In January 2014, he signed with his former team Guaros de Lara. He left the team that March. In June, Parker played in The Basketball Tournament. His team reached the semi-finals, and Parker's averages for the tournament were 16.2 points, 7.8 rebounds, 7.0 assists and 1.8 steals per game.

In February 2015, Parker signed with Mon-Altius Madimos Falcons of the Mongolian National Basketball Association (MNBA). He averaged 24 points, 7.0 rebounds, 6.5 assists and 4.1 steals per game.
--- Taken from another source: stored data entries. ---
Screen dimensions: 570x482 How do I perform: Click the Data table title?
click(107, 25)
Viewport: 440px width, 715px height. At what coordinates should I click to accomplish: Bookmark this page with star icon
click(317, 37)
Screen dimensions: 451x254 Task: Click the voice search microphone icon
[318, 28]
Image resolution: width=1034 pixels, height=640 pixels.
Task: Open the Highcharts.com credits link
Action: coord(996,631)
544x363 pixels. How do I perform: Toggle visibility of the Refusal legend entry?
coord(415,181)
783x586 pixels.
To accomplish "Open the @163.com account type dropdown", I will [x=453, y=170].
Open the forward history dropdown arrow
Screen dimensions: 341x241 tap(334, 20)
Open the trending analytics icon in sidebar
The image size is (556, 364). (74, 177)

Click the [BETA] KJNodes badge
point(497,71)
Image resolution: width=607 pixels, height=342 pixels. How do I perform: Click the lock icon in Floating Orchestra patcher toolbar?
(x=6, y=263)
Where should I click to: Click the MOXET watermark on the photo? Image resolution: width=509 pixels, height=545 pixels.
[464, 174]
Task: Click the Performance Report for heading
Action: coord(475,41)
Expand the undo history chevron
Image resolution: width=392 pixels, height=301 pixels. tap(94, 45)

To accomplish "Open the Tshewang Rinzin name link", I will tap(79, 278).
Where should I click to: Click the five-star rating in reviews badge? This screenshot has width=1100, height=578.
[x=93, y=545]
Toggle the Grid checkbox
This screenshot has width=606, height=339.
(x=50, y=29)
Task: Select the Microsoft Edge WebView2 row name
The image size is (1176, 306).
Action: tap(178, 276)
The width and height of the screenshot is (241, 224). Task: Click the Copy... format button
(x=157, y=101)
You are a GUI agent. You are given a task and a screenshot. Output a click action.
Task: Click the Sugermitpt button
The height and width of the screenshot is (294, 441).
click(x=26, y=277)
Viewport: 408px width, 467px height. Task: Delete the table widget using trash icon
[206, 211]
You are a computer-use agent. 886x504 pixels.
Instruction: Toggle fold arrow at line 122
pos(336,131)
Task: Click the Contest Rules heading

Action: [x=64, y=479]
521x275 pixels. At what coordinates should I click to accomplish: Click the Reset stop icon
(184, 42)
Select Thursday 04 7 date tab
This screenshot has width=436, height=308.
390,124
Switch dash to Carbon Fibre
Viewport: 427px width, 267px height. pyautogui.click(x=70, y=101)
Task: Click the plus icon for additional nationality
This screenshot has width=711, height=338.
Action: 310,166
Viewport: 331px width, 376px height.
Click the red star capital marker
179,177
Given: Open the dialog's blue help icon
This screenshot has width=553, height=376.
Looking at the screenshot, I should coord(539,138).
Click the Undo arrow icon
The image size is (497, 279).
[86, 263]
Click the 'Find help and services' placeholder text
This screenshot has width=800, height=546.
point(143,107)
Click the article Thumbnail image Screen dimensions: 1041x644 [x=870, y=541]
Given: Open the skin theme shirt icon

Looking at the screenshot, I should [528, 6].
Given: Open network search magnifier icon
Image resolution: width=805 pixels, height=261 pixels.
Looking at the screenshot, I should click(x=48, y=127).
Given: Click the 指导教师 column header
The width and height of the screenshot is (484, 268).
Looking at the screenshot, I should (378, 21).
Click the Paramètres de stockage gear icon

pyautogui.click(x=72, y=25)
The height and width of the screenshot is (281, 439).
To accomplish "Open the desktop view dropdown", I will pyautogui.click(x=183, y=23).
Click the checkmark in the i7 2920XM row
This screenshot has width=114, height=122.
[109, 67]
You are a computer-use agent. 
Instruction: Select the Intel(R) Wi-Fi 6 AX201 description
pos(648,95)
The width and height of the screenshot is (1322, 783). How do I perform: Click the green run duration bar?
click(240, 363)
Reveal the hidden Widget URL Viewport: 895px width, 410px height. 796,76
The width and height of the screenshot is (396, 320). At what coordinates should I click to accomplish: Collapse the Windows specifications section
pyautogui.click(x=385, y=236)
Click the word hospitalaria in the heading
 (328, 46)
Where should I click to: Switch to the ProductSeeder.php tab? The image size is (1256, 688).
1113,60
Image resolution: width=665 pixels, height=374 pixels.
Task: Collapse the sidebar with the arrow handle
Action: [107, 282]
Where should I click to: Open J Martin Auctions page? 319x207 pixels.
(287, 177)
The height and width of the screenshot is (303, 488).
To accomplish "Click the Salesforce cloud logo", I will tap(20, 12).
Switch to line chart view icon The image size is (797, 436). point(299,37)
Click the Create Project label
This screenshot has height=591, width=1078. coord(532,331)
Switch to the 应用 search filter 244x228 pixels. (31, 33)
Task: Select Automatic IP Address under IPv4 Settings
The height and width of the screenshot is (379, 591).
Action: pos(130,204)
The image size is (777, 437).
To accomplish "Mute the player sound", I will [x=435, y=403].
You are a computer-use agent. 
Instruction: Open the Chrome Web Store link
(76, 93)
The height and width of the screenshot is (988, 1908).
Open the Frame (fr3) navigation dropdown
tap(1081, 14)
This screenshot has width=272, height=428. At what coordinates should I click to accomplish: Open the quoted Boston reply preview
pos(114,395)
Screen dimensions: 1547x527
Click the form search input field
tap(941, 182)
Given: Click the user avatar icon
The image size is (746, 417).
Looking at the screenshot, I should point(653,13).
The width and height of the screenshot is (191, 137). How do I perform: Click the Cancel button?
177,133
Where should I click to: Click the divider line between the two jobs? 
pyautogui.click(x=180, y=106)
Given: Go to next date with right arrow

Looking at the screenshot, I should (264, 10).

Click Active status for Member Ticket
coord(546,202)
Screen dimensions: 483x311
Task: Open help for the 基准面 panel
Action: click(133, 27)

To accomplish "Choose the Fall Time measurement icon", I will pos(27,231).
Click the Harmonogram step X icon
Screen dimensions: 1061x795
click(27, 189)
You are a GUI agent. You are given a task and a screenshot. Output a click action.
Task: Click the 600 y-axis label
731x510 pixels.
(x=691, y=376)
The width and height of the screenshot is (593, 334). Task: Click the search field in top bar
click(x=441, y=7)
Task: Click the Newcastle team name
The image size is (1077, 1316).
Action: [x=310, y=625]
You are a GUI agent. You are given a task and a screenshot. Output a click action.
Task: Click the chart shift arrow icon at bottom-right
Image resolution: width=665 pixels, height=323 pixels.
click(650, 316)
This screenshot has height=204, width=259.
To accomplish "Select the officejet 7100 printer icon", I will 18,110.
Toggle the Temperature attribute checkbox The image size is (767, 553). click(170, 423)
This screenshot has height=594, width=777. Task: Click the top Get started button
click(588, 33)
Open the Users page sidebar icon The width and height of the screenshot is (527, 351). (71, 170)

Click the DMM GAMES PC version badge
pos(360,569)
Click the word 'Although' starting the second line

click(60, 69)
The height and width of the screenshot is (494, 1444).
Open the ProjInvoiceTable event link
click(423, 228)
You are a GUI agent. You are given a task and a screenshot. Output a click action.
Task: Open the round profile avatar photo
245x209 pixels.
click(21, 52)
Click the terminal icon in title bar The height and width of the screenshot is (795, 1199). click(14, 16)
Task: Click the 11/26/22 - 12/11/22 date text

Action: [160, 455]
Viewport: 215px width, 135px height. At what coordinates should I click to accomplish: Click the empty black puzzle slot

On November 30, 2017, Parker signed with the Albany Patroons of the North American Premier Basketball.

==NBA career statistics==

===Regular season===

| Year | Team | GP | GS | MPG | FG% | 3P% | FT% | RPG | APG | SPG | BPG | PPG |
|---|---|---|---|---|---|---|---|---|---|---|---|---|
| 2002–03 | Cleveland | 66 | 18 | 16.7 | .402 | .322 | .831 | 1.8 | 2.5 | .7 | .2 | 6.2 |
| 2004–05 | Detroit | 11 | 1 | 10.0 | .393 | .222 | .692 | .8 | 1.0 | .3 | .0 | 3.0 |
| 2004–05 | Phoenix | 5 | 0 | 6.8 | .467 | .250 | .000 | .6 | .8 | .4 | .0 | 3.0 |
| 2005–06 | L.A. Lakers | 82* | 82* | 33.8 | .447 | .366 | .694 | 3.3 | 3.7 | 1.7 | .2 | 11.5 |
| 2006–07 | L.A. Lakers | 82* | 80 | 30.0 | .436 | .365 | .646 | 2.5 | 2.8 | 1.5 | .1 | 11.1 |
| 2007–08 | Miami | 9 | 0 | 20.3 | .315 | .250 | .750 | 2.1 | 1.7 | .6 | .3 | 4.8 |
| 2007–08 | L.A. Clippers | 19 | 2 | 21.5 | .362 | .222 | .667 | 1.7 | 3.6 | 1.0 | .2 | 6.4 |
| Career |  | 274 | 183 | 25.8 | .426 | .345 | .708 | 2.4 | 2.9 | 1.2 | .2 | 9.0 |

===Playoffs===

| Year | Team | GP | GS | MPG | FG% | 3P% | FT% | RPG | APG | SPG | BPG | PPG |
|---|---|---|---|---|---|---|---|---|---|---|---|---|
| 2006 | L.A. Lakers | 7 | 7 | 36.9 | .333 | .154 | 1.000 | 3.0 | 1.6 | 2.1 | .1 | 8.9 |
| 2007 | L.A. Lakers | 5 | 0 | 11.8 | .154 | .167 | 1.000 | 1.4 | .6 | .6 | .2 | 1.8 |
| Career |  | 12 | 7 | 26.4 | .306 | .156 | 1.000 | 2.3 | 1.2 | 1.5 | .2 | 5.9 |

==Personal life==

Parker earned his nickname "Smush" at birth from his mother. "Smush" was a term of endearment for his father, so he became Baby Smush at birth. Parker has one daughter from a previous relationship. Parker is currently married to Noelani Parker.